Compared to general dermatology visits, patch testing visits are longer. As such, no-shows or last-minute cancellations have a disproportionate financial impact. Despite this fact, less than half of respondents charge patients deposits or for no-showing their visit. A frequent complaint expressed in the free response answer was that institutions will not allow patch testing physicians to charge these deposits/fees. Another expressed concern was that academic institutions charge facility fees. These fees are allocated to the practice rather than the provider, thereby disincentivizing physicians who work in these types of settings.

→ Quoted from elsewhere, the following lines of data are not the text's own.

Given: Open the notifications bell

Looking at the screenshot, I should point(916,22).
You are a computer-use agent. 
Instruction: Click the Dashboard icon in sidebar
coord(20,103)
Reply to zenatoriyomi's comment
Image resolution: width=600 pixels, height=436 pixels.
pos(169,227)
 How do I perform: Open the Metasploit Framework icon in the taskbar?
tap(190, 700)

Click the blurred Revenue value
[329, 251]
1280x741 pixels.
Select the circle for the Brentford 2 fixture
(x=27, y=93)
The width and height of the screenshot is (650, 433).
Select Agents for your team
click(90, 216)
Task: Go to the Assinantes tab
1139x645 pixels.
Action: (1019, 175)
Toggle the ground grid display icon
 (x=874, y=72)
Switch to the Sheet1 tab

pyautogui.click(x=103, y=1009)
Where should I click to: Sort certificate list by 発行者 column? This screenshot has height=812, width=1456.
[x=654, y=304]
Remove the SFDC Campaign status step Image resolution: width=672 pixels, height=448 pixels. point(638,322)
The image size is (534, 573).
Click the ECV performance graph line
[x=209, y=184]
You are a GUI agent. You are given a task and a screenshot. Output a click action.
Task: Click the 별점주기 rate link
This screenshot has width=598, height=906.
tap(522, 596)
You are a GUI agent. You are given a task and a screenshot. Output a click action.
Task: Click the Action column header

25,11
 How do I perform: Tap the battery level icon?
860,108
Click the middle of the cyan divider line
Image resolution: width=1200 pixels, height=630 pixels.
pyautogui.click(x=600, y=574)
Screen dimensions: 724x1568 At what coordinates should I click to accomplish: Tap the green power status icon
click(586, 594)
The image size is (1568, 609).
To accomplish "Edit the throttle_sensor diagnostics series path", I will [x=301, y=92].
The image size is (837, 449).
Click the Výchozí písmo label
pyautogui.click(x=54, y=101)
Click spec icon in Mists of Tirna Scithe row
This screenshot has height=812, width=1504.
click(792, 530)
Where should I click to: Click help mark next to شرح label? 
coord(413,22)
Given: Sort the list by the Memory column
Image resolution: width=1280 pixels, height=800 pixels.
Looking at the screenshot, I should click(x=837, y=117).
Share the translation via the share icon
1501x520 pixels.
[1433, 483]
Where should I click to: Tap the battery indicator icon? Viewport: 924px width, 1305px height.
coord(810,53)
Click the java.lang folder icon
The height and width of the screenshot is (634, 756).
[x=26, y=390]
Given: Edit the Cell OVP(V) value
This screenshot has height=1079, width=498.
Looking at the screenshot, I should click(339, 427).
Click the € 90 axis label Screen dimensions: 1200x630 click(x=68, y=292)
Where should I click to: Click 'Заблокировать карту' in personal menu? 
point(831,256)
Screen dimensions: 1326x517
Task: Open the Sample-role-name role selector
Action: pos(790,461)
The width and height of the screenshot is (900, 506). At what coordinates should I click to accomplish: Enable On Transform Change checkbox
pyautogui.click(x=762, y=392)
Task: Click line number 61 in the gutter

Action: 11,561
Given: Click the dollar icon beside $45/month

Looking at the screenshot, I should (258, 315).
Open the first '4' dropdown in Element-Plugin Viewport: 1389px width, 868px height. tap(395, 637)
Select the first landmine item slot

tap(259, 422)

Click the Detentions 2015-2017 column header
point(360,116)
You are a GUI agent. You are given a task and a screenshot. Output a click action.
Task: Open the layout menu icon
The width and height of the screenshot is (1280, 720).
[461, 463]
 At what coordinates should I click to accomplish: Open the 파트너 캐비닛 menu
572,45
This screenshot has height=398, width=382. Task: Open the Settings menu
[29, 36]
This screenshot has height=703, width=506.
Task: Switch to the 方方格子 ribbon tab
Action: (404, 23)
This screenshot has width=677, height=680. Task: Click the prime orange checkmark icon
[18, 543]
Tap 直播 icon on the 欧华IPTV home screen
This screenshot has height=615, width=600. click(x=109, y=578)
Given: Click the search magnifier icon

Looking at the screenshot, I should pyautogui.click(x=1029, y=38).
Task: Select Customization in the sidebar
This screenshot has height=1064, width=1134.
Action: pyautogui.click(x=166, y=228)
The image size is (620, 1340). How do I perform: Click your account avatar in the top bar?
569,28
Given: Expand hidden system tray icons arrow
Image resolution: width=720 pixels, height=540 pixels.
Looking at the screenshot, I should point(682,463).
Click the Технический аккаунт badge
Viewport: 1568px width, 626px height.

Limitations to this study include a small sample size and a 7.1% response rate, which may introduce nonresponse bias. However, low response rates are common in physician surveys and do not necessarily preclude meaningful insights, particularly when respondents are experienced and actively practicing clinicians. 15 Additionally, the survey was distributed exclusively to members of the ACDS, and it may not be representative of all dermatologists and allergists who perform patch testing; this exclusion may potentially omit a significant number of general dermatologists that conduct some form of patch testing but are not affiliated with the ACDS. In addition, the survey does not include objective financial data regarding net revenue and specific amounts of losses due to patch testing. Larger-scale projects that include quantitative data are warranted to further corroborate the findings of our survey.
CONCLUSION
To improve the availability and administration of patch testing, future efforts must focus on advocating for structured reimbursement models and tangible, equitable policies that acknowledge the complexity of patch testing. Standardizing billing practices, expanding the number of allergens covered by insurance, and addressing no-show challenges could help mitigate financial risks for providers and may increase patient access to accurate diagnoses and appropriate treatment, although additional structural barriers will need to be addressed in parallel.
Future initiatives by the ACDS could consider offering updated, practical guidelines on billing strategies to help physicians navigate patch testing challenges and advocate for sustainable reimbursement practices. As a leading organization in contact dermatitis, the ACDS is well positioned to provide ongoing educational and advocacy efforts that support consistent and appropriate reimbursement for patch testing services.